Percakapan yang dilakukan oleh para
penutur dwibahasawan Indonesia-cina Putunghoa di jakarta, diangkat dari laporan
Haryono (1990).
Lokasi : dibagian iklan kantor surat kabar harian
Indonesia
Bahasa : Indonesia dam cina putunghoa
Waktu : senin, 18 November 1998, pukul 11.00 WIB
Penutur : informan III
(inf) dan pemasang iklan (PI)
Topik : memilih halaman untuk memasang iklan.
Inf
III : ni mau pasang dihalaman berapa? (
anda, mau pasang di halaman berapa?)
PI : Di baban aja deh ( halaman delapan
sajalah)
Inf
III : mei you a ! kalau mau dihalaman
lain; baiel di baban penuh lho! Nggak ada lagi ! ( kalau mau di halaman lain. Hari
selasa halaman delapan penuh lho. Tidak ada lagi)
PI : na wa xian gaosu wodejingli ba. Ta
yao de di baban a ( kalau demikian saya beritahukan direktur dulu. Dia maunya
dihalaman delapan ).
Inf
III : hao, ni guosu ta ba. Jintian
degoang goa hen duo. Kalau mau ni buru-buru datang lagi ( baik, kamu beri tahu
dia. Iklan hari ini sangat banyak, kalau mau kamu harus segera datang lagi).
3
Persamaan
dan Perbedaan Alih Kode dan Campur Kode
Persamaan alih kode dan campur kode
adalah kedua peristiwa ini lazim terjadi dalam masyarakat multilingual dalam
menggunakan dua bahasa atau lebih.

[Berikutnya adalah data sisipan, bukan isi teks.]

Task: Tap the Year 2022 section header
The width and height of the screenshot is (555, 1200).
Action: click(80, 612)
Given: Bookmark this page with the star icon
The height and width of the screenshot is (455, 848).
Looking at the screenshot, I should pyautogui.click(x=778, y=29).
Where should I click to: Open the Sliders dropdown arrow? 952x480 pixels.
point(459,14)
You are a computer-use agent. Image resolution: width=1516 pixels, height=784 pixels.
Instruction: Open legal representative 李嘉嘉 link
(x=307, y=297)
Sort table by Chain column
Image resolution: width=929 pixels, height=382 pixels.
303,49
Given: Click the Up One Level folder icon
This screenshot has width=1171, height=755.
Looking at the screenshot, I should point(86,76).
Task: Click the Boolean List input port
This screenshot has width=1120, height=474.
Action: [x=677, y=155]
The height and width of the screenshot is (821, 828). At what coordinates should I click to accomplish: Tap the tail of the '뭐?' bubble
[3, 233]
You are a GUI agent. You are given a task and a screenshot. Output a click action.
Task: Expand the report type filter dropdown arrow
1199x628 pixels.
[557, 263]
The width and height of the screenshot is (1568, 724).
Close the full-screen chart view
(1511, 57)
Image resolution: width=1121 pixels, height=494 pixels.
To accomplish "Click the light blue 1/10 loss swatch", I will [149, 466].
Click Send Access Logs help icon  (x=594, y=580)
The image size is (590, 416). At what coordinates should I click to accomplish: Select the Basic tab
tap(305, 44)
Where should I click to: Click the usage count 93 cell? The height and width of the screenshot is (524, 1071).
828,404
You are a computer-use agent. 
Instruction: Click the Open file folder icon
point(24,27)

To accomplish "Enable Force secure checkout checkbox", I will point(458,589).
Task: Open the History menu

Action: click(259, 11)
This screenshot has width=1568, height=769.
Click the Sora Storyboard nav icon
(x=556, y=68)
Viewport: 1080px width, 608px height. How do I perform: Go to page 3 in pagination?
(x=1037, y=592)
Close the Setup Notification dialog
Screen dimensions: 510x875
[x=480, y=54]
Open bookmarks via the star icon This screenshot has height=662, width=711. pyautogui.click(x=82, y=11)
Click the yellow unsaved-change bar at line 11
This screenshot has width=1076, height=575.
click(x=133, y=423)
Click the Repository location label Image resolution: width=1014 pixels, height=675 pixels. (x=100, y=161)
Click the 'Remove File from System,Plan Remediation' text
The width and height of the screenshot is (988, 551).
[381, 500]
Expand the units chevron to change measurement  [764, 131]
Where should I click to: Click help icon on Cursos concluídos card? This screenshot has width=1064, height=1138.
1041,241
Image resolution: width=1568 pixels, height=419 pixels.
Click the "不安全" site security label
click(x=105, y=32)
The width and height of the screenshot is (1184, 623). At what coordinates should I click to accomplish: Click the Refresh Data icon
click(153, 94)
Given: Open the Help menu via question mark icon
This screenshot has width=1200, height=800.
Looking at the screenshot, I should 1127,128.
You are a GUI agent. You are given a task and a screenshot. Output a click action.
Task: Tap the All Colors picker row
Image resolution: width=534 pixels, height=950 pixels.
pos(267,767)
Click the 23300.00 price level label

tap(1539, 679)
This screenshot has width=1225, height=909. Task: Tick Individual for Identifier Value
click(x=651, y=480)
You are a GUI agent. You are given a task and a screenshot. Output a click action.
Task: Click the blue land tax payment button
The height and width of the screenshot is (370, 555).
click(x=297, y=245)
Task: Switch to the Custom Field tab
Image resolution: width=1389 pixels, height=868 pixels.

Namun terdapat perbedaan yang cukup nyata,
yaitu alih kode terjadi dengan masing-masing bahasa yang digunakan masih
memiliki otonomi masing-masing, dilakukan dengan sadar, dan disengaja, karena
sebab-sebab tertentu sedangkan campur kode adalah sebuah kode utama atau kode
dasar yang digunakan memiliki fungsi dan otonomi, sedangkan kode yang lain yang
terlibat dalam penggunaan bahasa tersebut hanyalah berupa serpihan (pieces)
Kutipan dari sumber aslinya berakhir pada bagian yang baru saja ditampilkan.